Extract, without any change, the lines from the start of the stored records up to and including the line that contains "The height and width of the screenshot is (1234, 2195).".

Stored records
○ ○ ○

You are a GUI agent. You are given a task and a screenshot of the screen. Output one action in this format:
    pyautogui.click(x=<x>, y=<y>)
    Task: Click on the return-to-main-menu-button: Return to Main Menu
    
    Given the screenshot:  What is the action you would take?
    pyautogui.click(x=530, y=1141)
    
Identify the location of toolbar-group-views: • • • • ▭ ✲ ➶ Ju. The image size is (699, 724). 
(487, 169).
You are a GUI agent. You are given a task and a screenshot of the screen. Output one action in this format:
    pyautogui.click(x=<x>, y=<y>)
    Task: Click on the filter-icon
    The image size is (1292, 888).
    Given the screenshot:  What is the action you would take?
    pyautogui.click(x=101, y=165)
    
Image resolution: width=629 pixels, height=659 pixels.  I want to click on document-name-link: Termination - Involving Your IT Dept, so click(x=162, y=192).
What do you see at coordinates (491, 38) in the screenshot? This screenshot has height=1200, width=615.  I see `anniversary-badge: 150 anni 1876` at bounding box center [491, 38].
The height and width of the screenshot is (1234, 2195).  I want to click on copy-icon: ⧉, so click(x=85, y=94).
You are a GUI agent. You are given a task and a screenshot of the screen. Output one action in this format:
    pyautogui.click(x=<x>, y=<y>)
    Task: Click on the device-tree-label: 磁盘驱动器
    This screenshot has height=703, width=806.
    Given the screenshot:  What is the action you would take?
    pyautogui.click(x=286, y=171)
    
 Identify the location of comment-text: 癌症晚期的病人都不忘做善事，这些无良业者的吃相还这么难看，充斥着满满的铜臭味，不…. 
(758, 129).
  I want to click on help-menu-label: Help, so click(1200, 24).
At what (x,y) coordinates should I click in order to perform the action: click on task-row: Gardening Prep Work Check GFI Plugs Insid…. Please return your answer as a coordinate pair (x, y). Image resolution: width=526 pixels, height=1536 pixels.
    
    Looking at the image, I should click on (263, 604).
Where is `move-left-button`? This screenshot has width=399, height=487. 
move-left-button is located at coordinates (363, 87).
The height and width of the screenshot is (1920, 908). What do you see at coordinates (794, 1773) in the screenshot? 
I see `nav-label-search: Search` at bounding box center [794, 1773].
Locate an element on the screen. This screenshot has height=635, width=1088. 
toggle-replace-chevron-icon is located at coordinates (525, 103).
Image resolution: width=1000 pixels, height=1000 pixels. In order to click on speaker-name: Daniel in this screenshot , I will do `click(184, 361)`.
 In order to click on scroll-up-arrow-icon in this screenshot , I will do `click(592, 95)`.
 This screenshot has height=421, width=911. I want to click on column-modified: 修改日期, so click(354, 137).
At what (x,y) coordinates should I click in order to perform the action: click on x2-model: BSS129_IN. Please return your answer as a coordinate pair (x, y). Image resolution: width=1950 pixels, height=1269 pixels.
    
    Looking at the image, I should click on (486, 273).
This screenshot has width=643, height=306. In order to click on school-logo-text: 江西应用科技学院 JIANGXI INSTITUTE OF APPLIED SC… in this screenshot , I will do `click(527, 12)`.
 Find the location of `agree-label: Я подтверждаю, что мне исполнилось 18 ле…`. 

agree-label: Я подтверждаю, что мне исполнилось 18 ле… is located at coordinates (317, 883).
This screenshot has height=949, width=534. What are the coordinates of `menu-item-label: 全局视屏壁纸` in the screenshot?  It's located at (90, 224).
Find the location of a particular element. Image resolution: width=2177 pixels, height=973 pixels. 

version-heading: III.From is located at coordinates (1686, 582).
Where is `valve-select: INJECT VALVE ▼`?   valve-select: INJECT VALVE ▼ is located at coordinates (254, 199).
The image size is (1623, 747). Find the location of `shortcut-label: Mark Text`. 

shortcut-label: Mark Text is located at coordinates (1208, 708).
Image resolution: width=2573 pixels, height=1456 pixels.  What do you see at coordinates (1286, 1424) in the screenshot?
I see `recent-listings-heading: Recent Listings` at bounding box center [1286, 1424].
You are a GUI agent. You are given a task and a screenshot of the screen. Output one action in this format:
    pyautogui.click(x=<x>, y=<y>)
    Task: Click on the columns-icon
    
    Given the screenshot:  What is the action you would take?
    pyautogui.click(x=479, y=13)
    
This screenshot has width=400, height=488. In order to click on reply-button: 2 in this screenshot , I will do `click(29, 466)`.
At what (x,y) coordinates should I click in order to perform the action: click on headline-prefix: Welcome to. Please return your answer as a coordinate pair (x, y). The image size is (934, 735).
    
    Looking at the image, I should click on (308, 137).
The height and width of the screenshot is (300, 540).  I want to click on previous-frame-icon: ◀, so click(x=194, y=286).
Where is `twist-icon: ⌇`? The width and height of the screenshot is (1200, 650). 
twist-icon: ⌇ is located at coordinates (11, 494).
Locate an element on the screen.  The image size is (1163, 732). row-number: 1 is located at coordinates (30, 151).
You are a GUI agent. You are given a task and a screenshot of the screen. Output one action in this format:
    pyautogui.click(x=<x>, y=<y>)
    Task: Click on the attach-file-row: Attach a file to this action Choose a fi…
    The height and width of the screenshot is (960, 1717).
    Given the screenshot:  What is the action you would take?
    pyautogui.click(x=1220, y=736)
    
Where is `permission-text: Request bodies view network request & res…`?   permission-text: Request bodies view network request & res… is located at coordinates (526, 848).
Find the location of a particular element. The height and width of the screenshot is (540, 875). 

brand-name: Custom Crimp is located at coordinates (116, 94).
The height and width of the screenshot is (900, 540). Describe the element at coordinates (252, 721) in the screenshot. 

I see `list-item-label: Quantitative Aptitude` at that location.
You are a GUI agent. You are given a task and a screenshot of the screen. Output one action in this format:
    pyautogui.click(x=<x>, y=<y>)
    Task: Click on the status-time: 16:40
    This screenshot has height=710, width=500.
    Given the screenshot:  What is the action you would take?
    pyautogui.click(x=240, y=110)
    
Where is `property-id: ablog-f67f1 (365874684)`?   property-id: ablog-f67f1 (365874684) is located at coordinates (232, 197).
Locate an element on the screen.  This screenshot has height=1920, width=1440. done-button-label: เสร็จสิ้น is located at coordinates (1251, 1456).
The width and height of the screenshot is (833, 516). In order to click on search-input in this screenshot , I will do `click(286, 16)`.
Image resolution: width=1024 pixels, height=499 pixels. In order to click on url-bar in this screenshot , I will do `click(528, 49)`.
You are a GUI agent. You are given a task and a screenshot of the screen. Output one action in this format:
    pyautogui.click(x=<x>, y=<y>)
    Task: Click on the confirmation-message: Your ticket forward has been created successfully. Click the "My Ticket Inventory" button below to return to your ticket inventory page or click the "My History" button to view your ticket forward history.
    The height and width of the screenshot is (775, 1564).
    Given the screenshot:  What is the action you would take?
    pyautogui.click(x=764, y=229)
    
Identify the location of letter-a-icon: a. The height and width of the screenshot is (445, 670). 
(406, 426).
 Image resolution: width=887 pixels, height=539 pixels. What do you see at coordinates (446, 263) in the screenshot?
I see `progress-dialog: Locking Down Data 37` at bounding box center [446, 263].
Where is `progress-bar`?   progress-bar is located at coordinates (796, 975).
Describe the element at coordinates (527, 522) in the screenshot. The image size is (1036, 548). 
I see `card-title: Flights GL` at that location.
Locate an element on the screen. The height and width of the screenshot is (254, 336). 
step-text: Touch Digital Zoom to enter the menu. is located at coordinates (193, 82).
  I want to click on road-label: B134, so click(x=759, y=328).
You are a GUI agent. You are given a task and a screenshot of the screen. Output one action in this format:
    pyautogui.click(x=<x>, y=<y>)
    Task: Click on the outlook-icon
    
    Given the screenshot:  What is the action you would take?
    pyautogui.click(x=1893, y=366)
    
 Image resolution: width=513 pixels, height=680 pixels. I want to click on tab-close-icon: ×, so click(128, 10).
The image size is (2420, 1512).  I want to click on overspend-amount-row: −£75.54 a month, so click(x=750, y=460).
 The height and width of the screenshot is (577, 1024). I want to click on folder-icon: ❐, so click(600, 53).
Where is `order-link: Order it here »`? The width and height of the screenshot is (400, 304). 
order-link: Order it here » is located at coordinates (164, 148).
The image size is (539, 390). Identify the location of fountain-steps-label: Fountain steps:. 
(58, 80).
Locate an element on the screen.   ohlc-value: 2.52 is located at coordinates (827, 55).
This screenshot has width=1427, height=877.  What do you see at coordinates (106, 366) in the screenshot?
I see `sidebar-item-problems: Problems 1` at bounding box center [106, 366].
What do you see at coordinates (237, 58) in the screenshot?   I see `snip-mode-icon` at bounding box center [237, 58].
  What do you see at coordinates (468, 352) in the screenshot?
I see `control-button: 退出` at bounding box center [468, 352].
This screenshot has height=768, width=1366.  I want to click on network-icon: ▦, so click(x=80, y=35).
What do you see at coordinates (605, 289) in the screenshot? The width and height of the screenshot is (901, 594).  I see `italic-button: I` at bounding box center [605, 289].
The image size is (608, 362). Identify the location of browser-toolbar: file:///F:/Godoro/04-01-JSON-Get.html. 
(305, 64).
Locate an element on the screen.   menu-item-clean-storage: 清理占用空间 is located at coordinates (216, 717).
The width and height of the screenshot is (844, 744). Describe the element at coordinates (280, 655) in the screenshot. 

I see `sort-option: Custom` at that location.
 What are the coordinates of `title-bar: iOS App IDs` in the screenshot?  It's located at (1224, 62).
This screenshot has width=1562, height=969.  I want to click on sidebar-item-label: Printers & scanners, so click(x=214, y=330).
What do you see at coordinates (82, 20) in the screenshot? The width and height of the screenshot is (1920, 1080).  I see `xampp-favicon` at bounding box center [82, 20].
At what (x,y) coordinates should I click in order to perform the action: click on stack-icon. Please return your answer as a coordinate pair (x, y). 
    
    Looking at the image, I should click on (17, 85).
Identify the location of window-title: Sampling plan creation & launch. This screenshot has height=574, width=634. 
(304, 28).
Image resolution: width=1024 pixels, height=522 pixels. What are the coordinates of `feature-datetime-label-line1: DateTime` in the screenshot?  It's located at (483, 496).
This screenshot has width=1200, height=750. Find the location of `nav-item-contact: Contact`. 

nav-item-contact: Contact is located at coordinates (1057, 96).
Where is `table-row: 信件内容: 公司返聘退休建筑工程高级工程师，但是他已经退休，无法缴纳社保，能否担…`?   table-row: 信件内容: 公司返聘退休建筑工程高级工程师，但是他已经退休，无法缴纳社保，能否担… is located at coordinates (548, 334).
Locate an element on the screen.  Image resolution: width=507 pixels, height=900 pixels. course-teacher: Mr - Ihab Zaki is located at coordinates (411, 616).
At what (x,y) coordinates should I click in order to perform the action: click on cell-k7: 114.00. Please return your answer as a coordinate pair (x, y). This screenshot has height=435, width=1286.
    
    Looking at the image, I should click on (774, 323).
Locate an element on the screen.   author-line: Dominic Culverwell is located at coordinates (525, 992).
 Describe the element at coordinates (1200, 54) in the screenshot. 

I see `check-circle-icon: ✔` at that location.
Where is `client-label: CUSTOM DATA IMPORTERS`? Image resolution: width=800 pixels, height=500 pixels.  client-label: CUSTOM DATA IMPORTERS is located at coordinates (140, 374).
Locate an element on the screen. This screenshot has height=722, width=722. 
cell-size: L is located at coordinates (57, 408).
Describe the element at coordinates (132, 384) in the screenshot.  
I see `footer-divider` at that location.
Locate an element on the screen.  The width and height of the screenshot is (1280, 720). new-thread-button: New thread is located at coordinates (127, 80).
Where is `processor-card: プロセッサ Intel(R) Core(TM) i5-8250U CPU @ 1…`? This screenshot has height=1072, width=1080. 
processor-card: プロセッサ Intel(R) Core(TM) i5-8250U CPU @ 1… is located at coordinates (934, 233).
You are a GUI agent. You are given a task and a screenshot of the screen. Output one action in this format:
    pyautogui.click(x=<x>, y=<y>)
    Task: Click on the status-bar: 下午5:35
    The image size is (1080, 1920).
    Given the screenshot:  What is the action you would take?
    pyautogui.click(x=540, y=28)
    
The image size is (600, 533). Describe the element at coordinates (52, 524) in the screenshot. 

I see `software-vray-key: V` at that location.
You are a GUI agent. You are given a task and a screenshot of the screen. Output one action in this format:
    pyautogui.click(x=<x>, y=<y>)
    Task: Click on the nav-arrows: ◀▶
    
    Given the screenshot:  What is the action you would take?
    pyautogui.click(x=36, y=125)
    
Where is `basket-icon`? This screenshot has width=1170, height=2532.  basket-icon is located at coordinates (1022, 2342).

○ ○ ○

Result below:
You are a GUI agent. You are given a task and a screenshot of the screen. Output one action in this format:
    pyautogui.click(x=<x>, y=<y>)
    Task: Click on the return-to-main-menu-button: Return to Main Menu
    
    Given the screenshot:  What is the action you would take?
    pyautogui.click(x=530, y=1141)
    
Identify the location of toolbar-group-views: • • • • ▭ ✲ ➶ Ju. The image size is (699, 724). 
(487, 169).
You are a GUI agent. You are given a task and a screenshot of the screen. Output one action in this format:
    pyautogui.click(x=<x>, y=<y>)
    Task: Click on the filter-icon
    The image size is (1292, 888).
    Given the screenshot:  What is the action you would take?
    pyautogui.click(x=101, y=165)
    
Image resolution: width=629 pixels, height=659 pixels.  I want to click on document-name-link: Termination - Involving Your IT Dept, so click(x=162, y=192).
What do you see at coordinates (491, 38) in the screenshot? This screenshot has height=1200, width=615.  I see `anniversary-badge: 150 anni 1876` at bounding box center [491, 38].
The height and width of the screenshot is (1234, 2195).  I want to click on copy-icon: ⧉, so click(x=85, y=94).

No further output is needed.